**Given problem:** Edit the records between the line holding "Viewport: 2576px width, 1399px" and the line holding "Toggle the select-all", inclusive, so that "Clear Filter Tags" becomes "Reset Filter Tags" and nothing else changes. Give only those lines.

**Target pointing data:**

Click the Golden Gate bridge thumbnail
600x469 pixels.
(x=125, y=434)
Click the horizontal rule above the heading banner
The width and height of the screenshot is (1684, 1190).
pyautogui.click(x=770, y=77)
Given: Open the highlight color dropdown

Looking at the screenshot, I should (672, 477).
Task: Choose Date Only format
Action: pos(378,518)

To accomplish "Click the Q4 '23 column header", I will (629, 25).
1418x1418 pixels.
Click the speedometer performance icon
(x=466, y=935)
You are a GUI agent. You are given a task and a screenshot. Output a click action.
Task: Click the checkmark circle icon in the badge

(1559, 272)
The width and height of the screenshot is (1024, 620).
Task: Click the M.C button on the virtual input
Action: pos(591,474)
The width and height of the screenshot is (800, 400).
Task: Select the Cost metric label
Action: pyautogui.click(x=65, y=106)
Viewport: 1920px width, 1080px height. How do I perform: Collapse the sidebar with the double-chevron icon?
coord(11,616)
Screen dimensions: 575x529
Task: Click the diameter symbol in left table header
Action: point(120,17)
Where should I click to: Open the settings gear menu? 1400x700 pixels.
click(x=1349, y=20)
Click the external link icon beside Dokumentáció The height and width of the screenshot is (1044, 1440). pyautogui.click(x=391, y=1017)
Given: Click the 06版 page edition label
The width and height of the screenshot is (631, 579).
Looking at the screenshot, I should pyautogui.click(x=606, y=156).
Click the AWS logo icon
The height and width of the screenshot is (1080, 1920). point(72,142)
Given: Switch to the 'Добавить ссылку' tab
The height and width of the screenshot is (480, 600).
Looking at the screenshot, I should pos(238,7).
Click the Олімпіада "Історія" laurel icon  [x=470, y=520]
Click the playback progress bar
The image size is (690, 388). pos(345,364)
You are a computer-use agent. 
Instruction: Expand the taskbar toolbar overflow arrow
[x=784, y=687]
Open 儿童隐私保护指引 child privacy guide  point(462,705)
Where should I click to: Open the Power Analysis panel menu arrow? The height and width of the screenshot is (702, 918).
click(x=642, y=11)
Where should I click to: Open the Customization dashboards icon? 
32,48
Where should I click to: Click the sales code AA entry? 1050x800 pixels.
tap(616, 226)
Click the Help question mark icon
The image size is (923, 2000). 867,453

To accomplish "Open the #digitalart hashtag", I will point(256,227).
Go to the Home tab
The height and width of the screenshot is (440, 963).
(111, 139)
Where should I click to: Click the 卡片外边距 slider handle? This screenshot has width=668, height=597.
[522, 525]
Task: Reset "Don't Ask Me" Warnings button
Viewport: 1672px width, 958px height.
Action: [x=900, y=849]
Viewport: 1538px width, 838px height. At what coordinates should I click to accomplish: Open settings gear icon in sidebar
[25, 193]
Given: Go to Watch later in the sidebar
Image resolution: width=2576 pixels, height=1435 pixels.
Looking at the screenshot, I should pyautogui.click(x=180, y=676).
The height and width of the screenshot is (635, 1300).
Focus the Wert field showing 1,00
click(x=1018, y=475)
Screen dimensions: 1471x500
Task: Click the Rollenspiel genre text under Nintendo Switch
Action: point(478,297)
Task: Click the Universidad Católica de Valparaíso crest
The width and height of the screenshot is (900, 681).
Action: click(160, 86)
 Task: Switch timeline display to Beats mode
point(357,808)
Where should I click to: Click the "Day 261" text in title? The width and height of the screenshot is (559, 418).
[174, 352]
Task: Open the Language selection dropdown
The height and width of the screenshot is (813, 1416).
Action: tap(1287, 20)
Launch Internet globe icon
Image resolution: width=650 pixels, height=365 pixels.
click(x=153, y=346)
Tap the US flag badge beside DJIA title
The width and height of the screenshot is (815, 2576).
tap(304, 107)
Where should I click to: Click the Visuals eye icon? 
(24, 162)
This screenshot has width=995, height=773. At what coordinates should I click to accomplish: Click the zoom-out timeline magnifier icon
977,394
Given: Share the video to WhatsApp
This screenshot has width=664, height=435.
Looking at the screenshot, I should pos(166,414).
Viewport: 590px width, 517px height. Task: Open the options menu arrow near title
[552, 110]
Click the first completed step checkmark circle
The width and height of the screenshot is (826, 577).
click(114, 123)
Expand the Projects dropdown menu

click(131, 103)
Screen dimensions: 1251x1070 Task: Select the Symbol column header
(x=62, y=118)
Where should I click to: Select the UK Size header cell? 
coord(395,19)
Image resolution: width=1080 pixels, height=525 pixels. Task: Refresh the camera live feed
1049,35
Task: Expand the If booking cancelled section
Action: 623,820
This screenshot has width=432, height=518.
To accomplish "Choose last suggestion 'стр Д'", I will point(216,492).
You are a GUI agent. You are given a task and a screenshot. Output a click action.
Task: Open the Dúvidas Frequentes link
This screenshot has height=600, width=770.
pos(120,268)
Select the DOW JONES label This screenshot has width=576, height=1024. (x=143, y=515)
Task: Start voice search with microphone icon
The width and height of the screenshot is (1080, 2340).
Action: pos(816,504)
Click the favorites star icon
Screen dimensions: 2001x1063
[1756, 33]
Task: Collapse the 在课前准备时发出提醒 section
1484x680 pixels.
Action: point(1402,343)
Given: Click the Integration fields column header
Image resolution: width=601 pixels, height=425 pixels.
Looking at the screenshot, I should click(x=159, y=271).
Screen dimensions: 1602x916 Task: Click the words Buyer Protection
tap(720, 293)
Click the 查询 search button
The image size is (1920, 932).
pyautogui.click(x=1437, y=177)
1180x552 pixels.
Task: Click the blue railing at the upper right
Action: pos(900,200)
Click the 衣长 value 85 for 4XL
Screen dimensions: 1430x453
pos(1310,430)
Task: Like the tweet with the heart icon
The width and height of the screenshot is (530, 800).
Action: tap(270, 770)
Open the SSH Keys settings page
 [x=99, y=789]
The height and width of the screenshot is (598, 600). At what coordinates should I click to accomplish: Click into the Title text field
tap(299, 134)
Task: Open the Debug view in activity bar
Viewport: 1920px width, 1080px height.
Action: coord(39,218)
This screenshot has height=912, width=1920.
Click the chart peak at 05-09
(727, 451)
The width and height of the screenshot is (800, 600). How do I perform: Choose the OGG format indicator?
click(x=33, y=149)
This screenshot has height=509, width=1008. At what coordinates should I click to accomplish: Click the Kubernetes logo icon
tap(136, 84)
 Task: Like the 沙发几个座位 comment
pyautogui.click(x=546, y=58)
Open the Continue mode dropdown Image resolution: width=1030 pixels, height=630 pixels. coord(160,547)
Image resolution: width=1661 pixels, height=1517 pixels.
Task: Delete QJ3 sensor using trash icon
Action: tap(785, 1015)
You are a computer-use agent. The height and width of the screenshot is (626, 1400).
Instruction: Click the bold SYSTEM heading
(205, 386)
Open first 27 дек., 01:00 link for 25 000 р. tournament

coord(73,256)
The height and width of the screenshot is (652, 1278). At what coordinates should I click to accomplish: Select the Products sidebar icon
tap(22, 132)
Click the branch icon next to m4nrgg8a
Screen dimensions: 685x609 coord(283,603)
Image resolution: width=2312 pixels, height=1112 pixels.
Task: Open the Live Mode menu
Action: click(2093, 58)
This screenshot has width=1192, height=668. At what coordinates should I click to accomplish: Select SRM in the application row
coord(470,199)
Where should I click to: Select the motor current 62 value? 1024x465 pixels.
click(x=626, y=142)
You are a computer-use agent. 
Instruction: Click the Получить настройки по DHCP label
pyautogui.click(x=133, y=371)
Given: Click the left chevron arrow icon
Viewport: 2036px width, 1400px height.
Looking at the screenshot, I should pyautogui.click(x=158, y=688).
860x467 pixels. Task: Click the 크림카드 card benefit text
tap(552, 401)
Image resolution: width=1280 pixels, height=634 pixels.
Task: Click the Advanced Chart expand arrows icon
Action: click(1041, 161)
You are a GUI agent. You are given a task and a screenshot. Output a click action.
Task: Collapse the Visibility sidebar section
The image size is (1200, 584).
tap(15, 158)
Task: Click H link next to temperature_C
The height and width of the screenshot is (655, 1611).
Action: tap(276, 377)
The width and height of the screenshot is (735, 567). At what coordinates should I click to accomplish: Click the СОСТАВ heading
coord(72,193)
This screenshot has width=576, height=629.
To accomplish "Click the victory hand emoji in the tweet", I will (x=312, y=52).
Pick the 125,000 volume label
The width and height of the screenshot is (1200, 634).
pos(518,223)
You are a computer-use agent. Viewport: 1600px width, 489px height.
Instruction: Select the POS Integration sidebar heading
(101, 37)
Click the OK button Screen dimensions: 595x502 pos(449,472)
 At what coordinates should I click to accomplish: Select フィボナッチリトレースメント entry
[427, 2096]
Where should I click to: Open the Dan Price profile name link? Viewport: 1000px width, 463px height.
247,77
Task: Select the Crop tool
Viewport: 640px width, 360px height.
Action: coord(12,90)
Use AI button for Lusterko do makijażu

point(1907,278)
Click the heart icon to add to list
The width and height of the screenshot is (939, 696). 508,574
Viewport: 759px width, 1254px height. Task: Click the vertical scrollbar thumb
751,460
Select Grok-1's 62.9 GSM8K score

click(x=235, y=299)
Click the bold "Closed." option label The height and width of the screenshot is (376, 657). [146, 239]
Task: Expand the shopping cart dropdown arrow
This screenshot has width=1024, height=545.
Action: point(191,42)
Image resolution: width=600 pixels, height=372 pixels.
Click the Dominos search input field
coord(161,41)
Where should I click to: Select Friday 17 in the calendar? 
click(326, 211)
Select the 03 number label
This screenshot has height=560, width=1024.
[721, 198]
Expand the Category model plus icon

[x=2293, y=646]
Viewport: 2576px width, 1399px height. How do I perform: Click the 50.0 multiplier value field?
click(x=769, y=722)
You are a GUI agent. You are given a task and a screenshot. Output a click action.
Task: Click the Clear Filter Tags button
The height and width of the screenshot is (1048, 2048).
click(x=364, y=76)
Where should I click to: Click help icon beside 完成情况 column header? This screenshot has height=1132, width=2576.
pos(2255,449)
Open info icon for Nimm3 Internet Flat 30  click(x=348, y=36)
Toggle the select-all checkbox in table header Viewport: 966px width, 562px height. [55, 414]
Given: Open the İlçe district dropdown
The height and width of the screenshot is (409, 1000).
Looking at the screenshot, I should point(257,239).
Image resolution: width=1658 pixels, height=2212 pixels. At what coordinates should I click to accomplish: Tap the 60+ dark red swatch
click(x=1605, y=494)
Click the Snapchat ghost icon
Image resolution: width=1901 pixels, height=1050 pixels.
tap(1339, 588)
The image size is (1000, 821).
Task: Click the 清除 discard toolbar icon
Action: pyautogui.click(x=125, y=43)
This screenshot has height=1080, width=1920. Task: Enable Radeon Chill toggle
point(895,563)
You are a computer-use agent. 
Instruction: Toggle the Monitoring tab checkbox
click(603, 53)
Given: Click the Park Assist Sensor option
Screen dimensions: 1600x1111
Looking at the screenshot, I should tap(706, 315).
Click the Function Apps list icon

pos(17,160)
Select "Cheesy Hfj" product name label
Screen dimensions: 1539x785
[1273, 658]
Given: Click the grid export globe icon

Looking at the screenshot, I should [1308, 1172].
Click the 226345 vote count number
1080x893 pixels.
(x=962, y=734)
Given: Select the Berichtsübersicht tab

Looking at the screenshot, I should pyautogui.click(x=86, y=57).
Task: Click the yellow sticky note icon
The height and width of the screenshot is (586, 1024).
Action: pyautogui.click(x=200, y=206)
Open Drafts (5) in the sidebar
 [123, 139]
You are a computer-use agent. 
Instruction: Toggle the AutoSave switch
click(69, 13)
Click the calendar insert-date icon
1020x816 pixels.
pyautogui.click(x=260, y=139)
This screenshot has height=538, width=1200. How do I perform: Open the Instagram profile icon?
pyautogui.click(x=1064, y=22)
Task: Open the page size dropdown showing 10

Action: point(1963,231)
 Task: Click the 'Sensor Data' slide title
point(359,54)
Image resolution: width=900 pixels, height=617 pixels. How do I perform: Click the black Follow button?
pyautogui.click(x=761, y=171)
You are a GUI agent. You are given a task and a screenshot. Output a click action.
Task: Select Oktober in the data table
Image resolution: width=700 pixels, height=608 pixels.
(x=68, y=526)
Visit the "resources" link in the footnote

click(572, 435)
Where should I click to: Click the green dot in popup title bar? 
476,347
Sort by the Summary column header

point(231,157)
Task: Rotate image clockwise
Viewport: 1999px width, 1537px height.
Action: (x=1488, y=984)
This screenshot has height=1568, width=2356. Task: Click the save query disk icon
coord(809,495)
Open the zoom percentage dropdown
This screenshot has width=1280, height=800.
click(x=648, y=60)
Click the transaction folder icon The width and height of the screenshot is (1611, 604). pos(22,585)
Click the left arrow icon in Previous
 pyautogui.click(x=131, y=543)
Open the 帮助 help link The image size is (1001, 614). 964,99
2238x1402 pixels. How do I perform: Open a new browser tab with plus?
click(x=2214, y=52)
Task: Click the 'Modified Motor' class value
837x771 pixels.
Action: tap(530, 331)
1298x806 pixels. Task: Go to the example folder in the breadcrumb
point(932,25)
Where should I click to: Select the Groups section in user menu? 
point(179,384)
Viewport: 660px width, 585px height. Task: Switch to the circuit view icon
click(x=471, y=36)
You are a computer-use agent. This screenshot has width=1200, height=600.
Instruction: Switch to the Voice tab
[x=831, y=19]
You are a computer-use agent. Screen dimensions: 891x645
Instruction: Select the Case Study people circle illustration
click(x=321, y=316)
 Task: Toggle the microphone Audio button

**Response to the task:**
Viewport: 2576px width, 1399px height. How do I perform: Click the 50.0 multiplier value field?
click(x=769, y=722)
You are a GUI agent. You are given a task and a screenshot. Output a click action.
Task: Click the Reset Filter Tags button
The height and width of the screenshot is (1048, 2048).
click(x=364, y=76)
Where should I click to: Click help icon beside 完成情况 column header? This screenshot has height=1132, width=2576.
pos(2255,449)
Open info icon for Nimm3 Internet Flat 30  click(x=348, y=36)
Toggle the select-all checkbox in table header Viewport: 966px width, 562px height. [55, 414]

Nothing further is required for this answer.